L'arresto dei carabinieri
Era agli arresti domiciliari per il brutale pestaggio di un anziano, ma continuava a seminare terrore sui social. Un 45enne campano, condannato in primo grado a 8 anni insieme al fratello per l’aggressione avvenuta il 7 marzo 2023 davanti al tribunale di Reggio Emilia, è tornato in carcere dopo aver minacciato di morte un tiktoker milanese.
Il content creator aveva condannato in alcuni video l’aggressione subita dall’anziano, “colpevole” di aver acquistato all’asta l’immobile dei due fratelli, pignorato per debiti non saldati.

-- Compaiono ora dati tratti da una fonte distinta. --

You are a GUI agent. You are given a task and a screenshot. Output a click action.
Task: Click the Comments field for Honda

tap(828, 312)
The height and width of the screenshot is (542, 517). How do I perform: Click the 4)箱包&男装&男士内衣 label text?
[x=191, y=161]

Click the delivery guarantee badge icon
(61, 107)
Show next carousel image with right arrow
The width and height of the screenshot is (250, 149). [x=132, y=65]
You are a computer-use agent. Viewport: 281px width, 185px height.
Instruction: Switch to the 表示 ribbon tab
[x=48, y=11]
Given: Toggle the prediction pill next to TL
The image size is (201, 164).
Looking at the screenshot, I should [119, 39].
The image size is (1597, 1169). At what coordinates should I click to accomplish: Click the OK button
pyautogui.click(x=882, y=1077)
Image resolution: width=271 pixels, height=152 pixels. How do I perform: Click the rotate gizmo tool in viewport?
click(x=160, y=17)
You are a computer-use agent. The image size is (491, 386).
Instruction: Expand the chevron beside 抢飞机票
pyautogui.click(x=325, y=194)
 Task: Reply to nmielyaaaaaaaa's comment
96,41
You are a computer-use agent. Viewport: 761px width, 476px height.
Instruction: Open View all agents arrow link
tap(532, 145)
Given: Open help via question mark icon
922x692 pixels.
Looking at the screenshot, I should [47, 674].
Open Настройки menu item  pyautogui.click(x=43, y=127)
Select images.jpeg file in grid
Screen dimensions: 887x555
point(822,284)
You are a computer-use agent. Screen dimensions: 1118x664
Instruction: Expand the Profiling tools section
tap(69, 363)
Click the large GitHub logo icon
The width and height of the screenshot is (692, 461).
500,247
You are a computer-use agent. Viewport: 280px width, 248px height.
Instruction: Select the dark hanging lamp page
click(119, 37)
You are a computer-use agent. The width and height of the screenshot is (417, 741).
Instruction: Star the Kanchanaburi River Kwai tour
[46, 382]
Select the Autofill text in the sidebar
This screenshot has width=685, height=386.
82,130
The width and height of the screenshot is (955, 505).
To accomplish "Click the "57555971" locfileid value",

Dai domiciliari, il 45enne aveva inviato minacce esplicite al tiktoker: una sua foto in una bara, l’immagine del campanello di casa e persino l’ordinanza cautelare con la data della scadenza della misura, accompagnata da messaggi intimidatori.
A far scattare le indagini è stata una denuncia anonima alla Procura di Reggio Emilia. I Carabinieri hanno ricostruito la vicenda, e la Procura generale di Bologna ha chiesto — e ottenuto — l’aggravamento della misura cautelare. La Corte d’Appello ha così disposto il trasferimento in carcere dell’uomo.